A retired senior police detective once told me that Uganda police used to be among the best at crime detection in Africa – claiming they were trained to CIA/ FBI standards. In confidence, the officer was lamenting the militarisation of the Force by NRA/M – in his words, the deliberate personalisation and incapacitation of the organisation.

The result is that we now have a country in which success seems to happen by accident. Most scary is that tragedies and major accidents – some unexplained – seem to happen almost routinely, with a business as usual national response.

How else would one explain that in February 2009 fire swept through the famous Owino Market in downtown Kampala destroying everything in exchange for smoke and ashes while fire fighters allegedly arrived two hours too late? A year earlier, there had been the Budo inferno that sent shock waves across the country.


In March 2010, fire engulfed and destroyed the historic national treasure – Kasubi tombs – it tired itself down. 2011 saw a major fire at Masese, in Uganda’s former industrial capital Jinja; fire operatives arrived hours later than eyewitnesses. The following year, fire returned to Bulange and left two people dead. Ten students died in 2018 following a fire in their dormitory at a secondary school in Rakai. These are mere snapshots, yet business continued as usual.

Then, as if a bang on my eyes’ sight, I read that Makerere University is on fire but holding back, the picture of the blaze followed with a palpating tingle inside me; an illness.
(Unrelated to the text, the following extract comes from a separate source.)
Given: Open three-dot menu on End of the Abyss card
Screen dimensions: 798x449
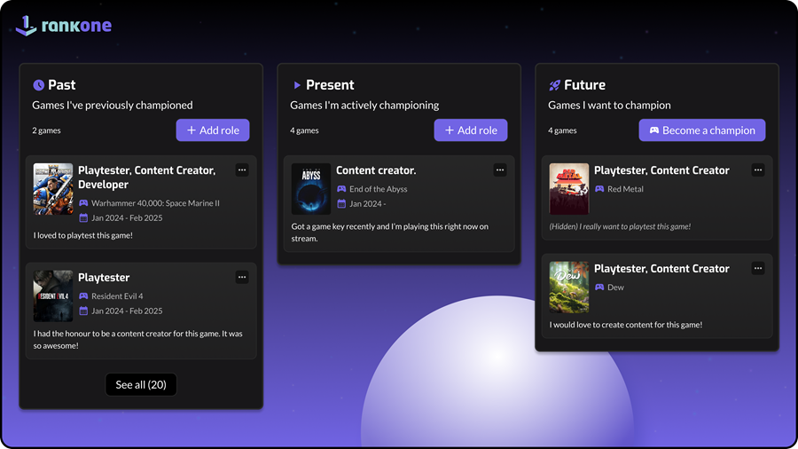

It was short but total, I refused to watch until after a few hours when on social media, people were making fun – comparing the failed fire fighting tracks to those police black mambas and water canon trucks that terrorise citizens every time this regime feels minimally challenged on the streets.

But while most people are focused on police equipment, skills and training of personnel, I ask: where are the regulators; buildings generally, fires, institutions and major structures? Who is responsible for licensing these institutions? Is there a national regulator, some kind of health and safety executive? If not, why would all these incidents and events before Makerere not have prompted someone bossy at State House to think or, the rather-well-looked-after legislators to deal? In all these though, it was shocking that a second fire occurred while our Ivory Tower had been almost immediately disserted as if tomb-for-some bad guy; yet it should have been an active crime scene pending major investigations. 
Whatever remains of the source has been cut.